Achieving adequate spray coverage is critical
to the effectiveness of contact herbicides. Tom Wolf is a research scientist with Agriculture
and Agri-food Canada at the Saskatoon Research Station. His research looks at nozzle selection,
configuration, water volumes and pressures to help producers achieve the kind of spray
patterns and coverage required for optimum performance of crop protection products. Agricultural
spraying has undergone nothing but a revolution in the last ten years or so. Ten years ago
producers really only have one nozzle choice available to them and that was a conventional
nozzle that had a good track record of performance but also had drift issues. Since that time
they have, the industry has introduced low drift nozzles, air induced low drift nozzles
primarily. That have now reached a large segment of the market. In Western Canada for example,
our surveys indicate that up to fifty percent of producers are using air induced low drift
nozzles. Now that revolution has not under undergone without some growing pains. One
of the important issues has been that the nozzles can be used improperly resulting in
poor performance of the pesticide. So what I’d like to go over with you quickly is
about four for key rules of nozzle selection that help a producer decide what the right
nozzle is for their needs. And the first of those four rules is to spend some time making
the right selection in the first place. There’s a number of different nozzles out there and
You need to consult with and expert to identify the right nozzle for you. We’re going to be
spraying with the four major nozzle types that are available on the Canadian market.

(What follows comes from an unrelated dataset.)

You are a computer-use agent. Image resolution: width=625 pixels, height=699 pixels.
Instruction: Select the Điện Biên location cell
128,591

The four types are the conventional nozzles which is the old standard, the pre-orifice
nozzle or low drift version, a low-pressure air induced nozzle and a high pressure air
induced nozzle. Okay we’re going to start with the conventional nozzle, an 80 degree
flat fan. This nozzle’s designed to work well between about 20 and 60 psi. We’re
spraying at 40 right now. When you go to lower pressures, pattern does collapse and the spray
gets coarser. When you go to higher pressures the pattern forms nicely, but it can become
very drift-prone. And that’s the problem with this nozzle. This is also a conventional flat
fan but it has a hundred and ten degree fan angle. The wider fan angle allows a wider
pressure range. For example, if I go to lower pressures, I can maintain a good pattern at
lower pressures than I could with the 80 degree nozzle. Problem with these tips is that they
get excessively fine at higher pressures, particularly the 110, more so than the 80.

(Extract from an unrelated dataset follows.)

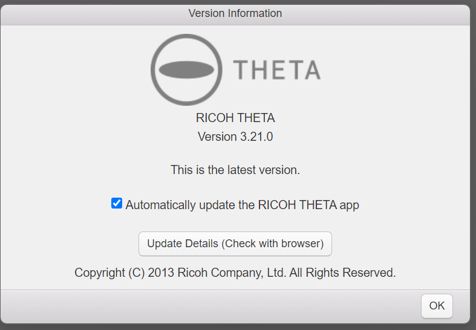Click the Version Information title bar
476x330 pixels.
pos(235,13)
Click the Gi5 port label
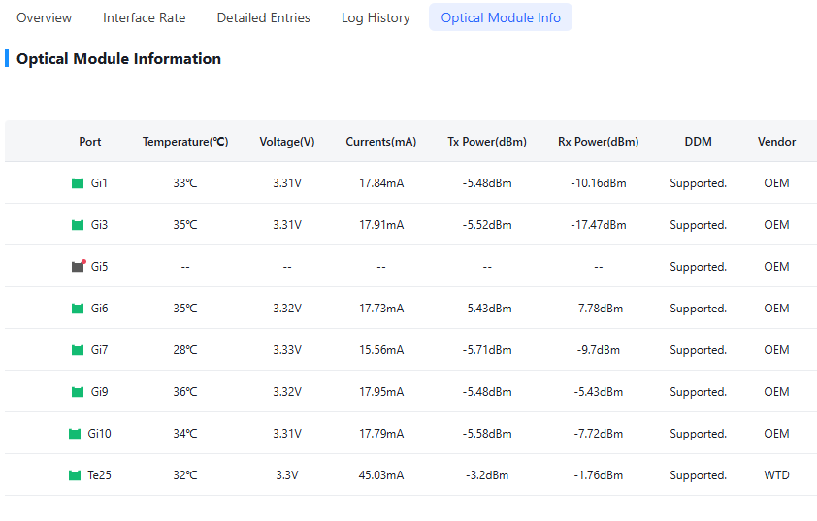The height and width of the screenshot is (521, 817). (100, 267)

So drift can become a real problem at these kind of pressures. This is a pre-orifice nozzle.
It uses a pre-orifice to reduce the internal pressure of the tip and that reduces drift.
You can see that there is less drift with this nozzle at the conventional pressure of
forty. When we go low we do lose the pattern a little bit more rapidly than before. And
therefore we have to actually elevate the pressure slightly in general. I’m at forty.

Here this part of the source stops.